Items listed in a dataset
-- Opening Marker --

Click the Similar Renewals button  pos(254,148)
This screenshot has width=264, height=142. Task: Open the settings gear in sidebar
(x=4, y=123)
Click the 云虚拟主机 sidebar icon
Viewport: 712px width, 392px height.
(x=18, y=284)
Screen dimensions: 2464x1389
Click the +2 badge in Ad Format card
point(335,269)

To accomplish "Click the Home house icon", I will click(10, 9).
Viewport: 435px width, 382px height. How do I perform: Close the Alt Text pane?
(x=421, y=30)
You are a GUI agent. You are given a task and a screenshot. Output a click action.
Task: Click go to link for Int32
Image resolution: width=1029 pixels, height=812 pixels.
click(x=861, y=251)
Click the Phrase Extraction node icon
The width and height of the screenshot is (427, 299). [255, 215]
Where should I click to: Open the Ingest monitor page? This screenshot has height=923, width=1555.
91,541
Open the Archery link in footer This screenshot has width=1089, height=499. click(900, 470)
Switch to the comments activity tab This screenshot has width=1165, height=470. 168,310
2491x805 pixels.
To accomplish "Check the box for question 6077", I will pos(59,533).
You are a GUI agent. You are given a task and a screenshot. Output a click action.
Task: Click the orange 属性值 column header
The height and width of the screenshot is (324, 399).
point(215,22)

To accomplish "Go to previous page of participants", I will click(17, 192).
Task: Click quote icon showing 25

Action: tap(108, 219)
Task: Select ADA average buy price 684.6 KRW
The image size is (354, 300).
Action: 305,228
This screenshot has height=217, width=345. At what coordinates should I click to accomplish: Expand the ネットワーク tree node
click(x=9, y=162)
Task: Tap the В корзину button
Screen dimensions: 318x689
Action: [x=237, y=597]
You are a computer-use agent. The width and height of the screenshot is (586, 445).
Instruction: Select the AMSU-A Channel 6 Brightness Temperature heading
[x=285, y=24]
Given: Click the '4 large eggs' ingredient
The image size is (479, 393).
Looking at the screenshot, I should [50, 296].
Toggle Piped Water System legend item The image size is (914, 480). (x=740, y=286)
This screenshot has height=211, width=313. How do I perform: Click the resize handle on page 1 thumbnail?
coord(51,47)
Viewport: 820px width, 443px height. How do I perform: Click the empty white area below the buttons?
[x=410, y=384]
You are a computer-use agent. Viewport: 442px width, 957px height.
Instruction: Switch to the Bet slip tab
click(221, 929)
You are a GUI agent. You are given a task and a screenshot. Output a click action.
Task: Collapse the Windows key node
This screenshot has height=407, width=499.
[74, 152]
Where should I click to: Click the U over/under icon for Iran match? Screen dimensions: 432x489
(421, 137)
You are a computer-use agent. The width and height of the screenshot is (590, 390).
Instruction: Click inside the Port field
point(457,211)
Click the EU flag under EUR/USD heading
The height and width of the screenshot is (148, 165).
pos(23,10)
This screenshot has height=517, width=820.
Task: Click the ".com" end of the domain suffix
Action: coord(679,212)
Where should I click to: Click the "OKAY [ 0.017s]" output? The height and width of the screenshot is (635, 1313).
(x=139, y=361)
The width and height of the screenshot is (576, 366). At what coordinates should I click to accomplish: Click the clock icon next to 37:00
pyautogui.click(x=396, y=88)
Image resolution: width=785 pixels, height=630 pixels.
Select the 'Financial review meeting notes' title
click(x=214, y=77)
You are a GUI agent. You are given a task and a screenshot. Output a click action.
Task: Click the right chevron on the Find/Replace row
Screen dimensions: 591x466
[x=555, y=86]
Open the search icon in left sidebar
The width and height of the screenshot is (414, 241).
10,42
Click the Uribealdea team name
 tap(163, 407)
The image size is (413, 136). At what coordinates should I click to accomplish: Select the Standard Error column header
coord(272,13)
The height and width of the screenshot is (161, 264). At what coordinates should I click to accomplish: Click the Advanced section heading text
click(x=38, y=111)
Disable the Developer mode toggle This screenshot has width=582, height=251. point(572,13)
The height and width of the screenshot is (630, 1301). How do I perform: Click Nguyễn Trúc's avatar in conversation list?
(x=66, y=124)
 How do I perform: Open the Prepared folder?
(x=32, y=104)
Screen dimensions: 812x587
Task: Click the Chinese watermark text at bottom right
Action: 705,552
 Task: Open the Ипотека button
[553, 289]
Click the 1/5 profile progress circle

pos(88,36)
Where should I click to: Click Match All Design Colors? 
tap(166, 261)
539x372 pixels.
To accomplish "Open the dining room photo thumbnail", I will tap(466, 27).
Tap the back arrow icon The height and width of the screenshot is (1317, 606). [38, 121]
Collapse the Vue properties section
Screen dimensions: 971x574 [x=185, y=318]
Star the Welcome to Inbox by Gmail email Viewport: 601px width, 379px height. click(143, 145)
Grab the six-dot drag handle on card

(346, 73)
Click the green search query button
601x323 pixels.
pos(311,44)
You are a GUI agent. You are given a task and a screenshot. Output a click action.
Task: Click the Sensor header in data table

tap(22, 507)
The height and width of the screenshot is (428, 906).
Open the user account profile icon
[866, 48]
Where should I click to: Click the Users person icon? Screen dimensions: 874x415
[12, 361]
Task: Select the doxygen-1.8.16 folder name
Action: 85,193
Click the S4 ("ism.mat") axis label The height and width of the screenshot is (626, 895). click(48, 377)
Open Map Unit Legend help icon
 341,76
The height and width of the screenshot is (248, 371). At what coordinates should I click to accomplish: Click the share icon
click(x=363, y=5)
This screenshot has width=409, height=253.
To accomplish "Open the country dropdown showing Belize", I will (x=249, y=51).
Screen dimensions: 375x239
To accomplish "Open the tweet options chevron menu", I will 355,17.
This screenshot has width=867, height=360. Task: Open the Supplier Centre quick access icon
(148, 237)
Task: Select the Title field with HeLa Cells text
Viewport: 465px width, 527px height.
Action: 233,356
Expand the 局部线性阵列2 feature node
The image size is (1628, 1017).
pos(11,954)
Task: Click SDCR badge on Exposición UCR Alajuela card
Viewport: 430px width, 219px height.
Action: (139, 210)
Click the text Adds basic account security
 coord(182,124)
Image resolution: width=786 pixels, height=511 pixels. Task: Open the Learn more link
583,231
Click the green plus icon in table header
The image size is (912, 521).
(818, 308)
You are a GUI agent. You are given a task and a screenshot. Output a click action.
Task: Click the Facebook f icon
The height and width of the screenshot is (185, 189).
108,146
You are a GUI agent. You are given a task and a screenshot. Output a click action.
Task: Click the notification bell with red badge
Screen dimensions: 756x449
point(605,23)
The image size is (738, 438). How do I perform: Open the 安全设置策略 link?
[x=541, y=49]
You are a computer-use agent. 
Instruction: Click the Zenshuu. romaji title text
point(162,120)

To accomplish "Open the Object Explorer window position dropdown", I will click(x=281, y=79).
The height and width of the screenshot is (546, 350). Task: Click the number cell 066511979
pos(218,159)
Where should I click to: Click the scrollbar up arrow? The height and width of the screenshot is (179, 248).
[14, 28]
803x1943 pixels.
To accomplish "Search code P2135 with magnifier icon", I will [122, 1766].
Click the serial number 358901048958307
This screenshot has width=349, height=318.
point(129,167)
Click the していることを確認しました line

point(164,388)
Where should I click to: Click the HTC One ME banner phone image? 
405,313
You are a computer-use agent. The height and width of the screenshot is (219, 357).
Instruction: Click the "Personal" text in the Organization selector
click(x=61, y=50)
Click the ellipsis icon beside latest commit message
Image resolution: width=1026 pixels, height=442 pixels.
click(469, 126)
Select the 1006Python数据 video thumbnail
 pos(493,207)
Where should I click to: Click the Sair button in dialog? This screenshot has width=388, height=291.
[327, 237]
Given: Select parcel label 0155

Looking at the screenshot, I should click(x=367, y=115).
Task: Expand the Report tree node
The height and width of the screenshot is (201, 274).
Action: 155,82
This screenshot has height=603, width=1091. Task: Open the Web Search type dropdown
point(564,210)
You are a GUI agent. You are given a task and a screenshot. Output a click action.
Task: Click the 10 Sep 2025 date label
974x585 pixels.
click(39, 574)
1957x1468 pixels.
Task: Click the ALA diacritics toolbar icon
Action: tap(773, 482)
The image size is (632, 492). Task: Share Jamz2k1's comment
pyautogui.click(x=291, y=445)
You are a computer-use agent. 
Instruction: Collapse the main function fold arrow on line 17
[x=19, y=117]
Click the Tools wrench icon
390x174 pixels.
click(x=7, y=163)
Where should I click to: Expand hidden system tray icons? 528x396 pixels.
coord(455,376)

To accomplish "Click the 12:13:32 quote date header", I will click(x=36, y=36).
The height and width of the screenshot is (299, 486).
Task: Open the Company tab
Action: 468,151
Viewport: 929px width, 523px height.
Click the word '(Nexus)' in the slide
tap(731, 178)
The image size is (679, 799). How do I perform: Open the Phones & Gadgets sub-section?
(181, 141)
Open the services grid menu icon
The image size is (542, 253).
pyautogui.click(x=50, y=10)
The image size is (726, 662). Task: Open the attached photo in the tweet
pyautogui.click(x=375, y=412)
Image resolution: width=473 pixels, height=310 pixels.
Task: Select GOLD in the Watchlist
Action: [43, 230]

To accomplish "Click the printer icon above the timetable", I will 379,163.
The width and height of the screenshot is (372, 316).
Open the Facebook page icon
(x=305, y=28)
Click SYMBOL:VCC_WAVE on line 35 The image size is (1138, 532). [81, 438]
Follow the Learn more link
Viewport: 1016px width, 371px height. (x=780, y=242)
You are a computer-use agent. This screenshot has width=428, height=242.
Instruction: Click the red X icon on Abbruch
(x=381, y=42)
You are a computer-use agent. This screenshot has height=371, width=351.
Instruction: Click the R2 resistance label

-- Closing Marker --

### Activity:
Only the lines from the one containing "has height=371, width=351." through the last line of the records should appear, each written out exactly.

### Output of the task:
You are a computer-use agent. This screenshot has height=371, width=351.
Instruction: Click the R2 resistance label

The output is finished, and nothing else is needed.